Urtasun chama à ESMA o novo “xerife de criptos” na União Europeia e esclarece que esta terá que manter um registo de CASP de países terceiros a funcionar sem autorização. Juntamente com as autoridades nacionais, terá poderes alargados de atuação junto destas entidades listadas, inclusive a possibilidade de encerrar o seu site online. 

Terceiro, as CASP terão que explicitar que tipo de tecnologia blockchain utilizam e a quantidade de energia gasta na criação do criptoativo, informando sobre o seu impacto ambiental. 

Quanto a este ponto, MacManus não deixa de notar, contudo, que o acordo é mais fraco que a sua posição de banir os criptoativos com maior impacto ambiental, ou até mesmo do que em relação à posição acordada no Parlamento Europeu.

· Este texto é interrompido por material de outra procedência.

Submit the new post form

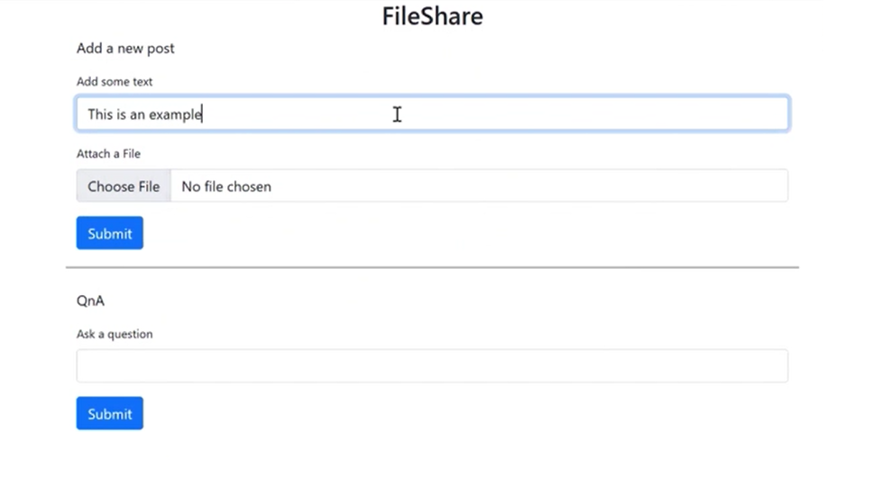(x=110, y=234)
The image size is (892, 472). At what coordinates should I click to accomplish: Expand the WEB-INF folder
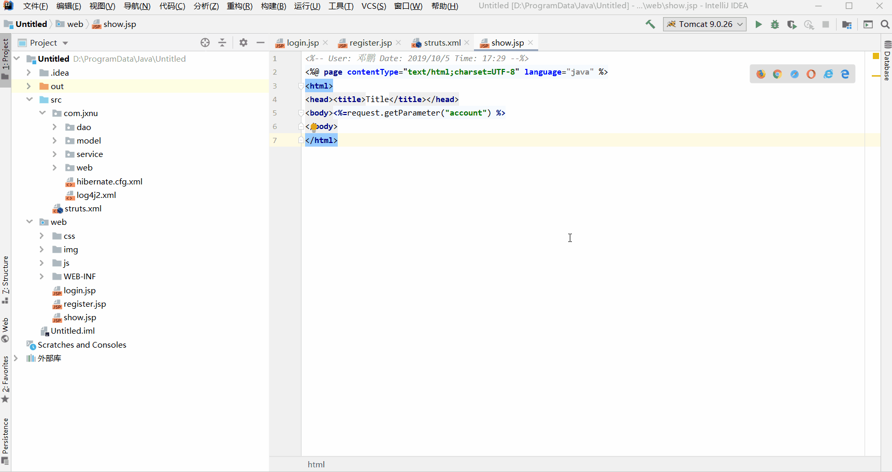(42, 276)
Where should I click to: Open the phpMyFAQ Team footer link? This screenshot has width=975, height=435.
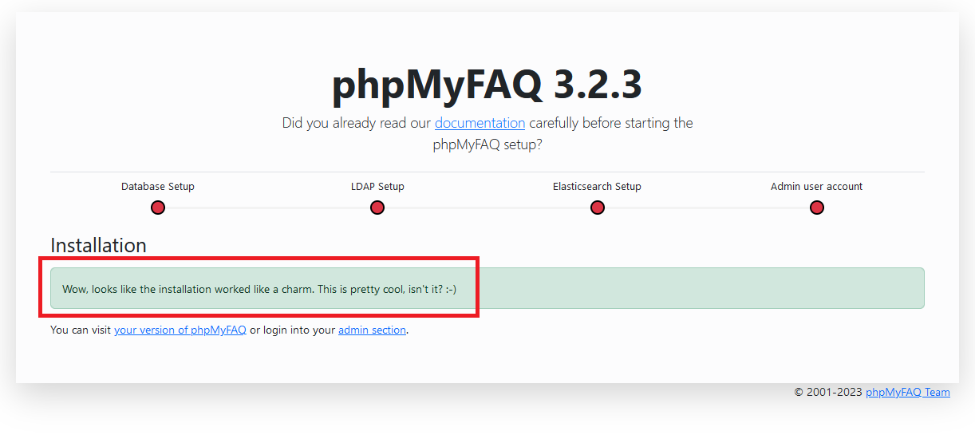click(907, 392)
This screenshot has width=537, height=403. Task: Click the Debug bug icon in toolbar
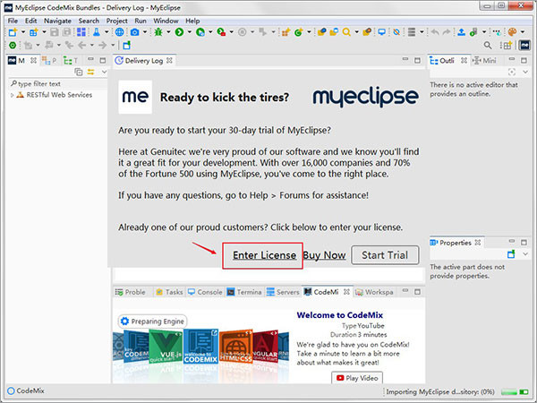pos(158,32)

NFT e DeFi ficam de fora do acordo, Lagarde apela a um MiCA II

Por fim, o jornal Politico sublinha que o acordo final excluiu produtos e serviços que, entretanto, surgiram no universo cripto desde que o MiCA foi proposto pela Comissão em setembro de 2020.

Por um lado, os chamados NFT (Non-tangible tokens) não foram abrangidos pela legislação, a não ser em situações em que os emissores criem uma coleção de ativos para compra. Nos dias anteriores ao fecho das negociações, esta era das principais preocupações do lóbi cripto. 

Por outro, não existe nenhuma referência a projetos de criptoativos que providenciem serviços financeiros, como por exemplo, empréstimos. Este tipo de plataformas ou aplicações são designados num termo lato de DeFi (decentralised finance) e são cada vez mais comuns. A outra grande preocupação do setor era a restrição deste tipo de atividades. 

Numa audição perante o Parlamento Europeu a 20 de junho, a presidente do BCE, Christine Lagarde, defendeu que a crescente tendência de empréstimos com criptoativos pedia também uma regulamentação, um possível MiCA II.